This cuts to the heart of how LLMs actually work: Testing Large Language Models on economics problems reveals that these supposedly sophisticated systems don’t just learn correct reasoning—they absorb our misconceptions too. The study found LLMs performing reasonably well on undergraduate economics questions (around 65% accuracy) but falling flat on graduate-level problems (35% accuracy). More tellingly, the specific errors weren’t random failures but systematic mistakes that mirror exactly what human students get wrong.
“Interestingly, the errors made by LLMs often mirror those made by human students, suggesting that these models may have learned not just correct economic reasoning but also common misconceptions.”
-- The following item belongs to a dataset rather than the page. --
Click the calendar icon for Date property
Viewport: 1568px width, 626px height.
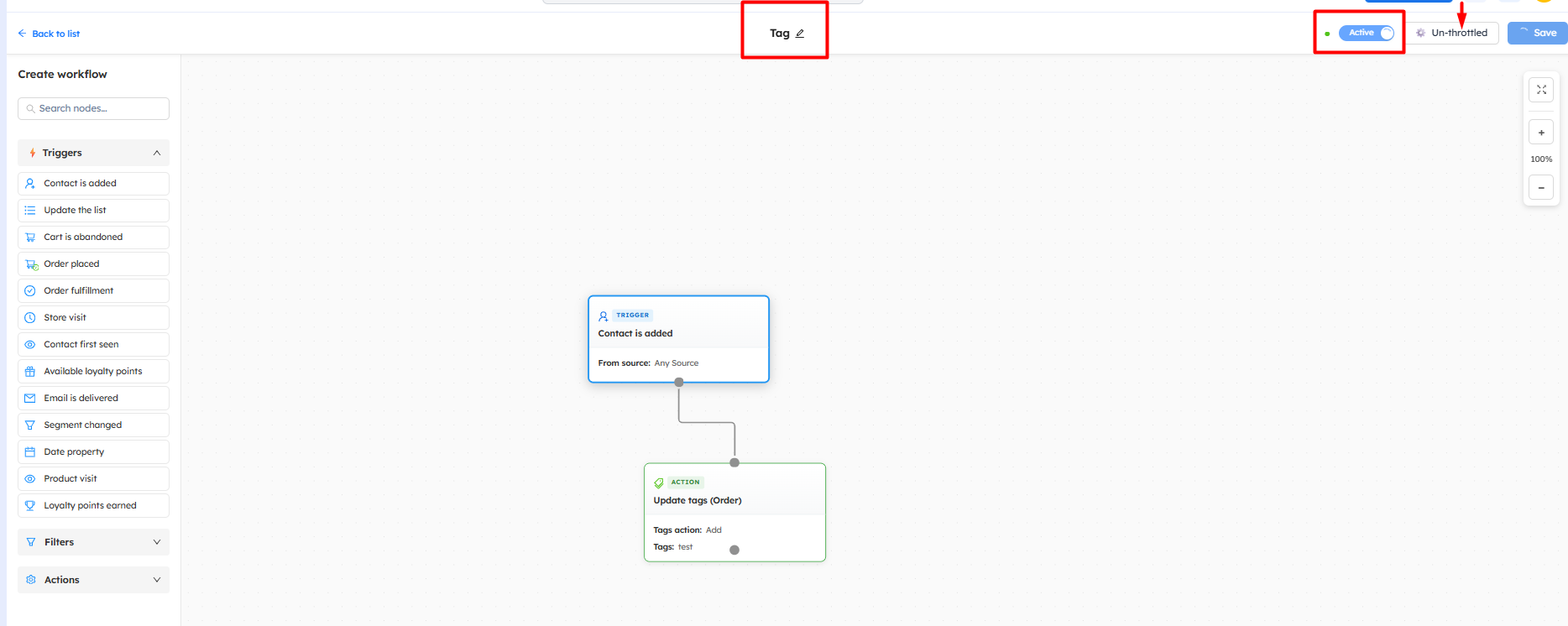[x=30, y=452]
Which kind of makes sense when we understand how language models actually work: They’re not reasoning through economic principles—they’re pattern-matching against their training data, which includes millions of wrong answers, confused explanations, and half-understood concepts scattered across the internet.
What are the practical implications? If you’re using AI for financial analysis or economic modeling, you’re essentially getting a very confident undergraduate who’s memorized a lot of material but fundamentally doesn’t understand when to apply which concepts. The models particularly struggled with dynamic optimization and game theory—exactly the areas where getting it wrong costs real money. Perhaps most unsettling: chain-of-thought prompting barely helped. Even when asked to show their work, the models maintained their confident confusion, just with more elaborate explanations of why 2+2 equals 5.
Note: From the paper: “testing set: January 1, 2023, to December 31, 2023”